The BAA II -04 and the BAA II -07 are incorporated by reference to this Supplemental Prospectus. The information in the BAA II -04 and the BAA II -07 is relevant for the information included in the Prospectus, including Section 1 "Summary" under the headings "What are the main features of the securities?" and "Why is this Prospectus being produced?" and Section 5.5 "Information concerning the Bonds". The BAA II -04 is available on https://www.oslobors.no/markedsaktivitet/#/details/HAVI04.OSE/data, and the BAA II -07 is available on https://www.oslobors.no/markedsaktivitet/#/details/HAVI07.OSE/data.

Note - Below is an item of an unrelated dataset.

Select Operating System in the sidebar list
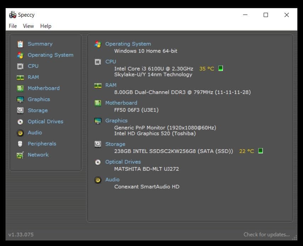Screen dimensions: 303x246 point(50,55)
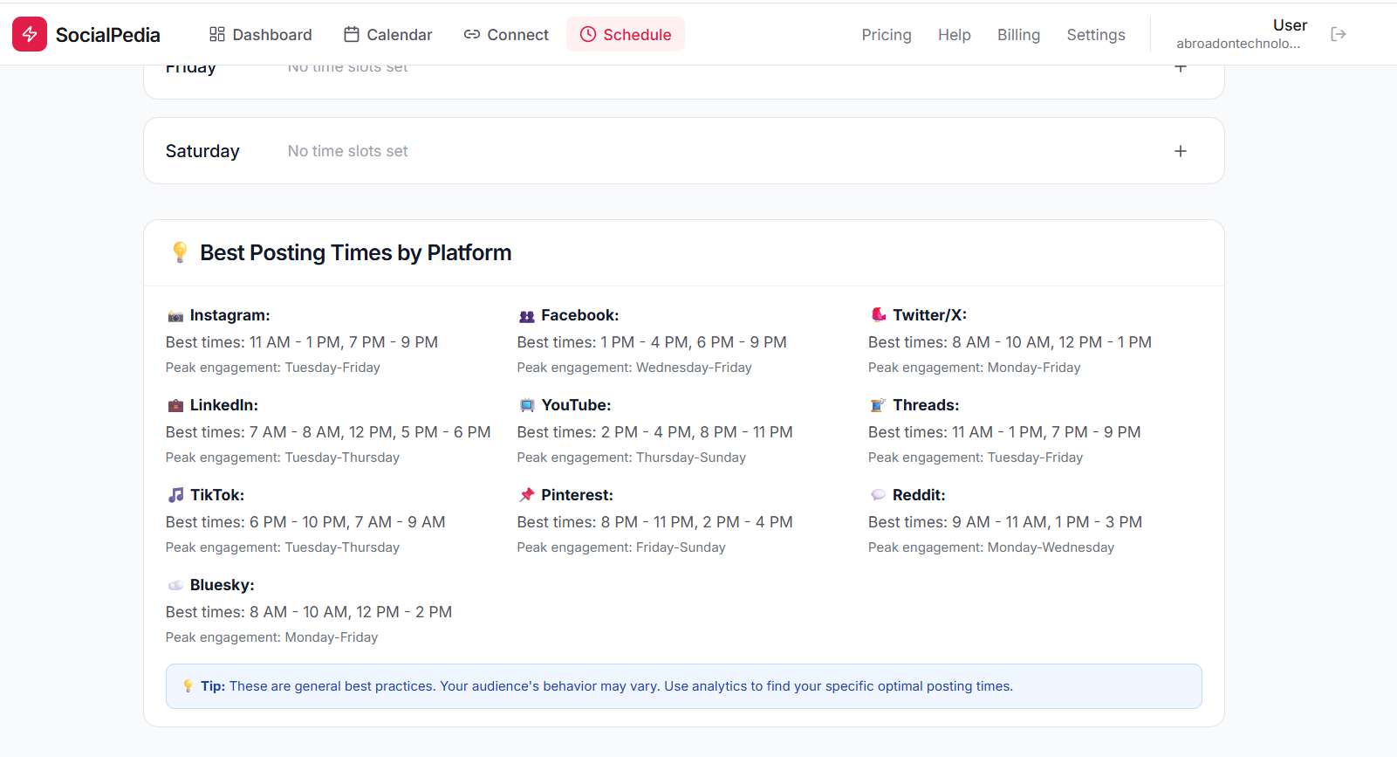This screenshot has height=757, width=1397.
Task: Go to the Connect tab
Action: click(x=506, y=34)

On 30 June 2020, the Anchor Shareholder subscribed for the unsecured and fully subordinated zero-interest convertible loan in the amount of NOK 100,000,000 (the "Liquidity Loan") issued by the Company. The Liquidity Loan will be used to secure liquidity for working capital purposes and OPEX/CAPEX funding. For further details on the Liquidity Loan, please refer to Section 5.2.2.5 of the Prospectus and Clause 12 and Clause 13 of the BAA II -04 and BAA II -07, respectively.

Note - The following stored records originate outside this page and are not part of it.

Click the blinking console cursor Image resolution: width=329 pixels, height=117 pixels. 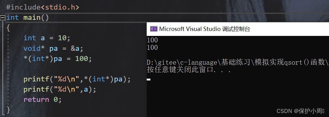click(x=149, y=80)
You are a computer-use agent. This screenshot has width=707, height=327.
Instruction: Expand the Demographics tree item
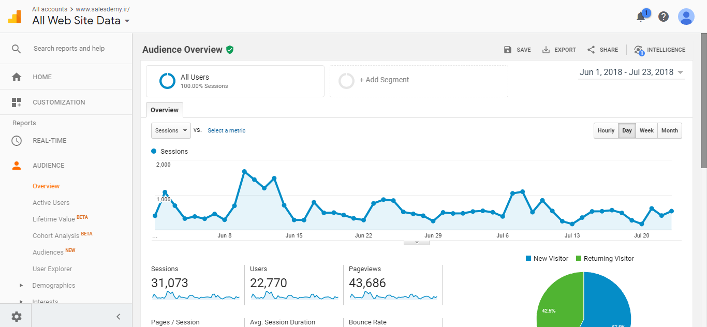pyautogui.click(x=21, y=286)
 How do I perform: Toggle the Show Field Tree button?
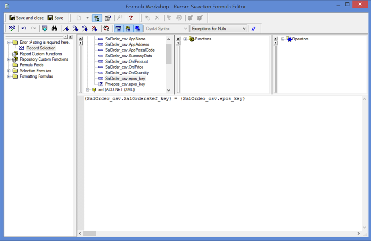pyautogui.click(x=118, y=29)
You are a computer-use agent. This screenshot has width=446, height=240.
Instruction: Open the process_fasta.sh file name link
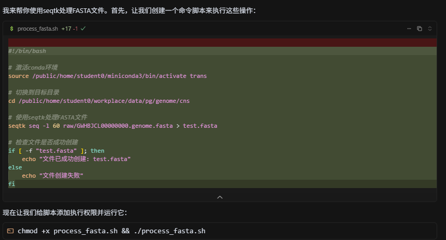(x=37, y=29)
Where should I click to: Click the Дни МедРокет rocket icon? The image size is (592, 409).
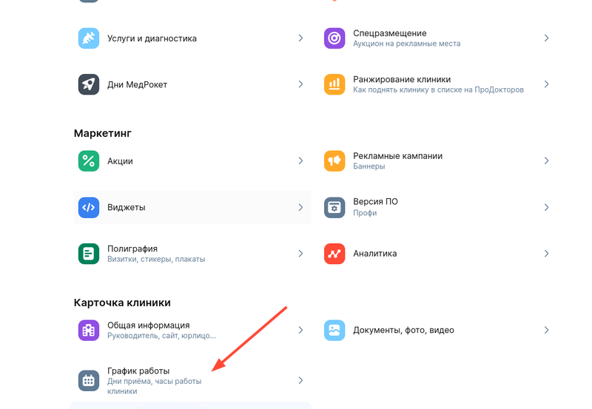pyautogui.click(x=89, y=84)
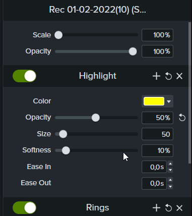
Task: Add animation with Highlight plus icon
Action: click(x=156, y=76)
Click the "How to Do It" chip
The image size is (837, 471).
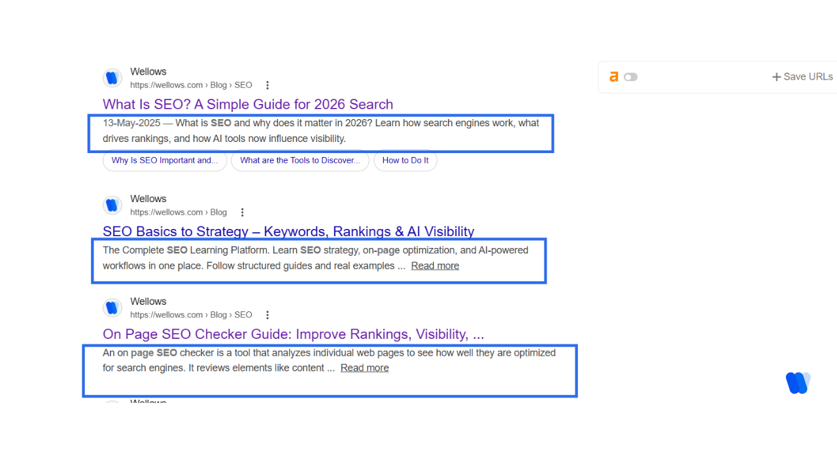click(405, 160)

According to Section 5.5.2.2 of the Prospectus, the HAVI07 Bonds are inter alia secured by security arrangements relating to Havila Subcon AS (the "Owning Company"), a company indirectly owned 100% by Havila Shipping, including by way of the Owning Company Assignment of Earnings, the Owning Company Factoring Agreement, and the Owning Company Earnings Account Pledge, all terms as defined in the HAVI07 Bond Terms.

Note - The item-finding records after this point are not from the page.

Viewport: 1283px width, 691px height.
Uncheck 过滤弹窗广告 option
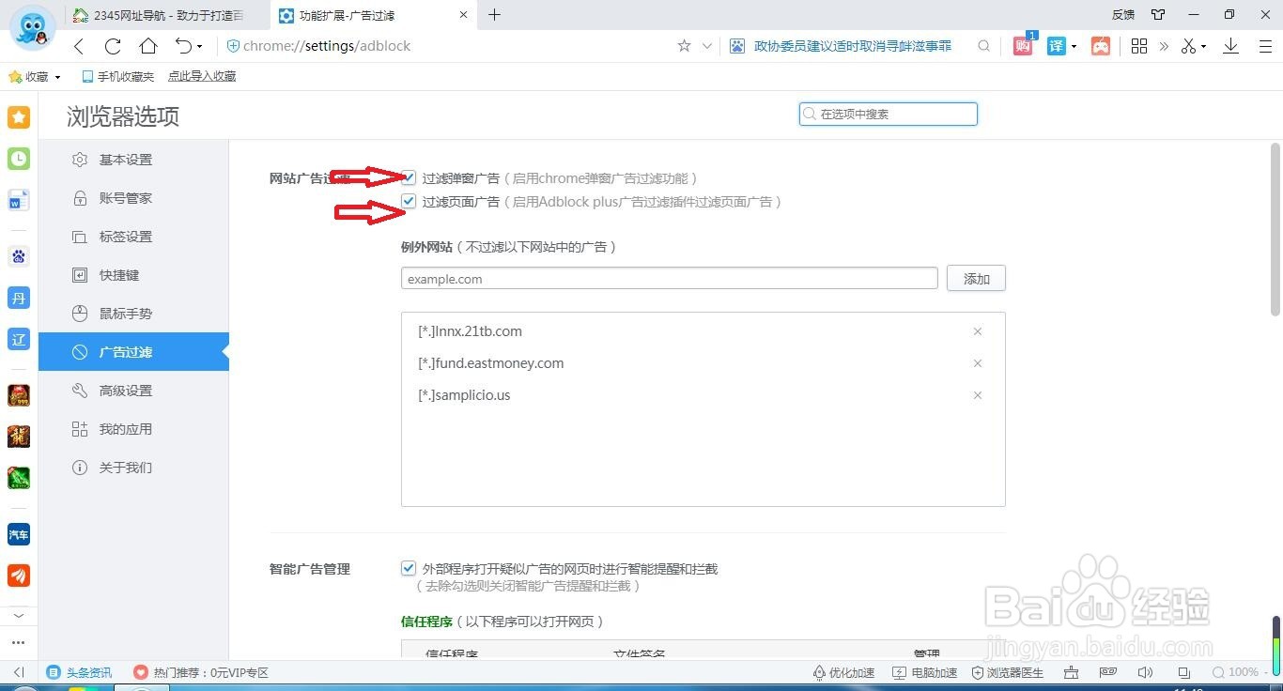409,177
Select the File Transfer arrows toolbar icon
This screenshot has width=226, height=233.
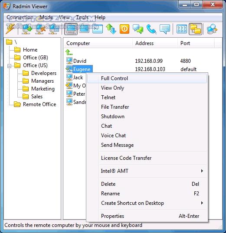[x=111, y=29]
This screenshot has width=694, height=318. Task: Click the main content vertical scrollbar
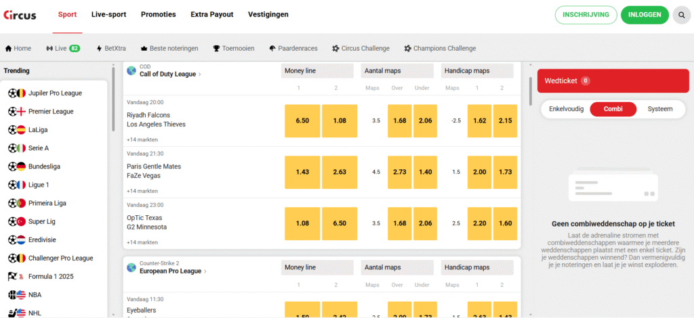[x=530, y=91]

Pursuant to the BAA II -07 governing the HAVI07 Bonds, Havila Shipping has undertaken to complete an ownership rearrangement of the Owning Company within 90 calendar days from the Closing Date. Such ownership rearrangement involves a restructuring of the Owning Company's ownership of the vessel "Havila Subsea" (the "Vessel") and indirect ownership of the vessel "Havila Phoenix" by securing that the Vessel and the vessel "Havila Phoenix" are being owned in two separate single purpose company ("Ownership Rearrangement"). Simultaneously with the completion of the Ownership Rearrangement, Havila Shipping shall pledge all the issued shares in the single purpose company being the owner of the Vessel to the Bond Trustee as security for any and all outstanding amounts under the Finance Documents, as defined in the HAVI07 Bond Terms.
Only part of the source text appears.